Whoever heard of a tropical island paradise called Guam, one of the Marianas Island group? It was a beautiful place of palm trees, reefs and primitive native villages. It was taken by the US from Spain in 1898.
In December 1941, the island was captured by the Japanese at the beginning of World War II. This disrupted the plans and lives of many young Americans. Verlin left the university and joined the army where he was trained in repairing teletype machines. He was not sent directly to the war and found out later he and others with him were waiting for top secret clearances and were to be trained as code machine repairmen. By the time he finished all his training, the war was over in Europe. Eventually he was sent to San Francisco by train, then Hawaii for four days, then to Guam by plane.
He said, "We left Hamilton Field about 10 PM on the night of September 2, 1945, which was the day the Japanese war was officially ended. It was my first plane ride in a 'big' plane called a C47. It was a new plane going to pick up wounded so it had no seats. When it became light the next morning one of the fellows became concerned that one of the wings seemed to be flapping. We assured him that it was normal (of course we didn't know any more than he did). We landed at Hickam Field without difficulty. The next day we rode by the airfield and saw that they had removed that particular wing from the plane. We decided we had been very fortunate. From Hawaii we flew to Johnson Island then to Kwajalein and finally to Guam."

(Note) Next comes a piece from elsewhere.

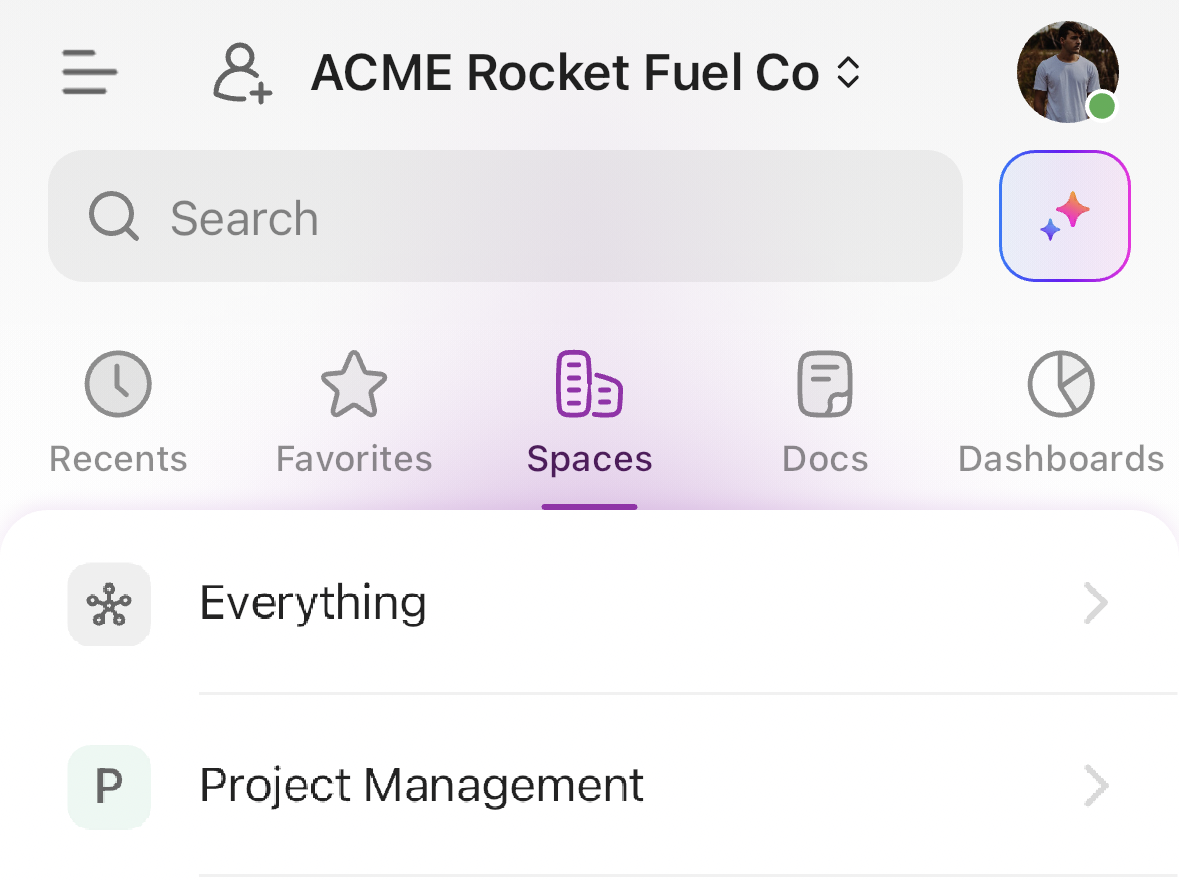Open ClickUp AI with the sparkle icon
The image size is (1179, 880).
coord(1064,215)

"Since the war was over we never did do any code machine work. We did transfer a large amount of equipment, which had been dropped in a field during the battles to retake Guam, to a warehouse."
Verlin on Guam
One thing Guam was famous for was having fields for the wonderful plane known as the B-29. Taking Guam back and basing the B-29s in that area was instrumental in helping US forces get close enough to defeat the Japanese and end the war.

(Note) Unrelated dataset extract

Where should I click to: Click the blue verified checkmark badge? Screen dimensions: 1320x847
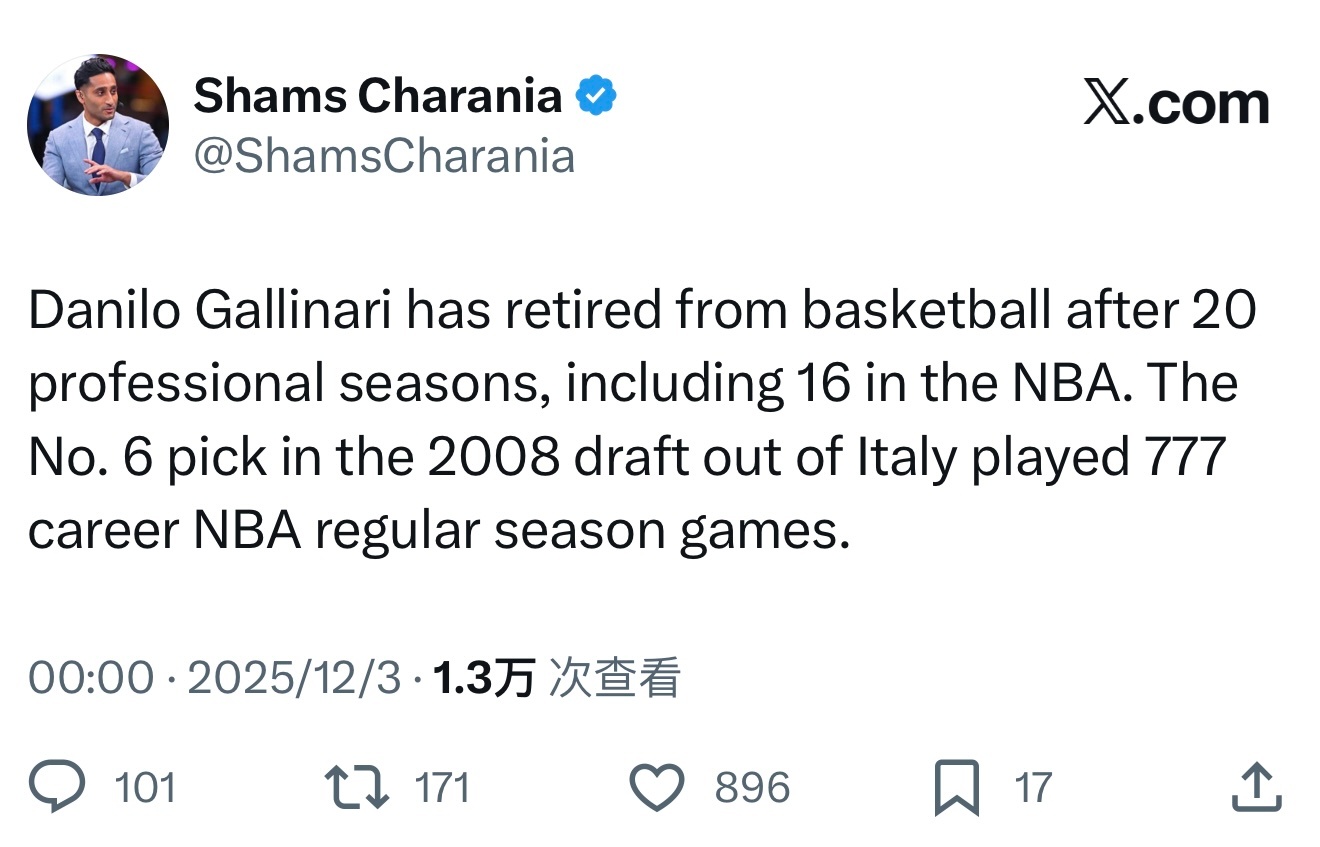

Many of the planes had extensive 'nose art'.
Early in 1946, Verlin left Guam on a transport ship, the Olmstead, and transferred to Saipan to being the process of returning to civilian life. The camp on Saipan was on the opposite side of the island from the port. It took about 4 hours to go through the required processing. "Then we waited and waited. There were frequent rumors of ships arriving to get us, etc. Finally after about four days, we loaded back into trucks and recrossed the island to find the Olmstead waiting for us. It was a Kaiser built ship and not really luxury. There were 2500 men on board. We slept in cargo holds on canvas stretched on metal frames. As I remember, each bunk was about 24 inches wide and perhaps 6 feet long with about 15-18 inches to the bunk above. There were big garbage cans for those who became seasick. Not surprisingly, we spent as much time as possible on deck."
After traveling by troop ship for 2 weeks, they landed at Oakland, California where they were put on a troop train where they rode in a box car with bunks similar to those on the ship.
As a matter of interest, when Verlin first entered the army, he received $21 a month plus board, room and clothing. Then congress raised the pay for a private to $50 a month. When he became a private first class, he got a raise to $55 per month. Eventually he became a T/5 and got $66 a month for the rest of his time in the army.